AI-Powered Voice Separation Algorithms: Testing Accuracy in Reconstructing Fundamental Frequency for Vocal Analysis | JoVE Visualize

Area of Science:

Music Information Retrieval
Signal Processing
Acoustic Analysis

Background:

Singing voice analysis typically requires high-quality recordings, limiting research on commercial recordings (CRs).
CRs present challenges like complex accompaniment, recording artifacts, and post-production, hindering accurate fundamental frequency (f_o) extraction.
Existing voice separation methods need evaluation for their efficacy in analyzing f_o from imperfect CRs.

Purpose of the Study:

To evaluate the effectiveness of voice separation techniques for reliable fundamental frequency (f_o) extraction from commercial recordings.
To compare the performance of different AI-based separation methods against baselines under varying signal-to-noise ratios (SNRs).
To determine the feasibility of using these methods for large-scale analysis of singing voice characteristics in archival and commercial audio.

Main Methods:

Synthesized vocals with ground-truth f_o were mixed with instrumental introductions from seven commercial recordings at five SNRs (-12 to +12 dB).
Applied methods included unfiltered baseline, bandpass filtering (2.2-6 kHz), iZotope RX10, Music.ai, and robust principal component analysis (RPCA).
Extracted f_o contours using Praat and compared them to ground truth via success rate, resolved rate (≤10 cents deviation), and receiver operating characteristic analysis.

Main Results:

Music.ai demonstrated the most robust performance, achieving over 80% success at SNR ≥ 0 dB and degrading least at lower SNRs.
iZotope RX10 performed similarly at positive SNRs but showed greater decline with increased noise.
Bandpass filtering was comparable to top separation methods at higher SNRs; RPCA showed lower overall accuracy.

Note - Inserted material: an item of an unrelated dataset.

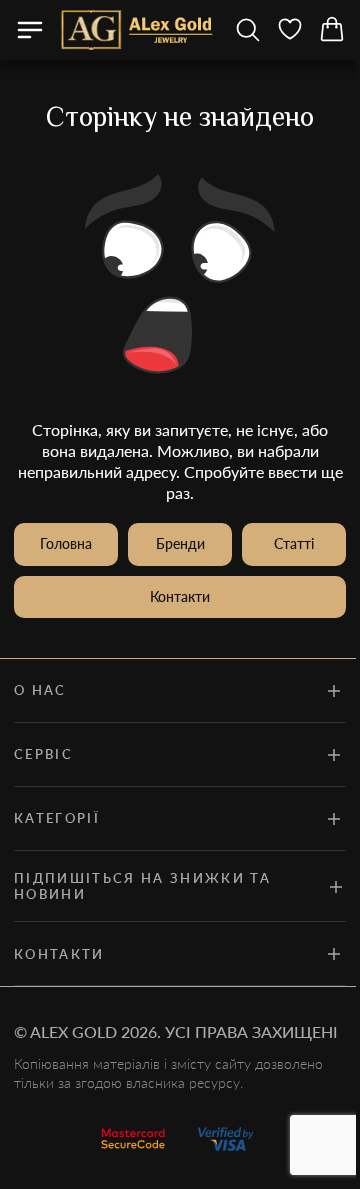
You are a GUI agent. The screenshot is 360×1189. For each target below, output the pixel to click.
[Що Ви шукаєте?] (248, 30)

Accuracy decreased below 0 dB and was influenced by accompaniment complexity and recording quality.

Conclusions:

AI-based voice separation methods, particularly Music.ai, can significantly enhance the analysis of singing voices in commercial and archival recordings.
These advancements make large-scale studies of vocal style and technique more feasible.
Continued validation across diverse genres and recording conditions is crucial to ensure reliable insights into vocal expression and performance nuances.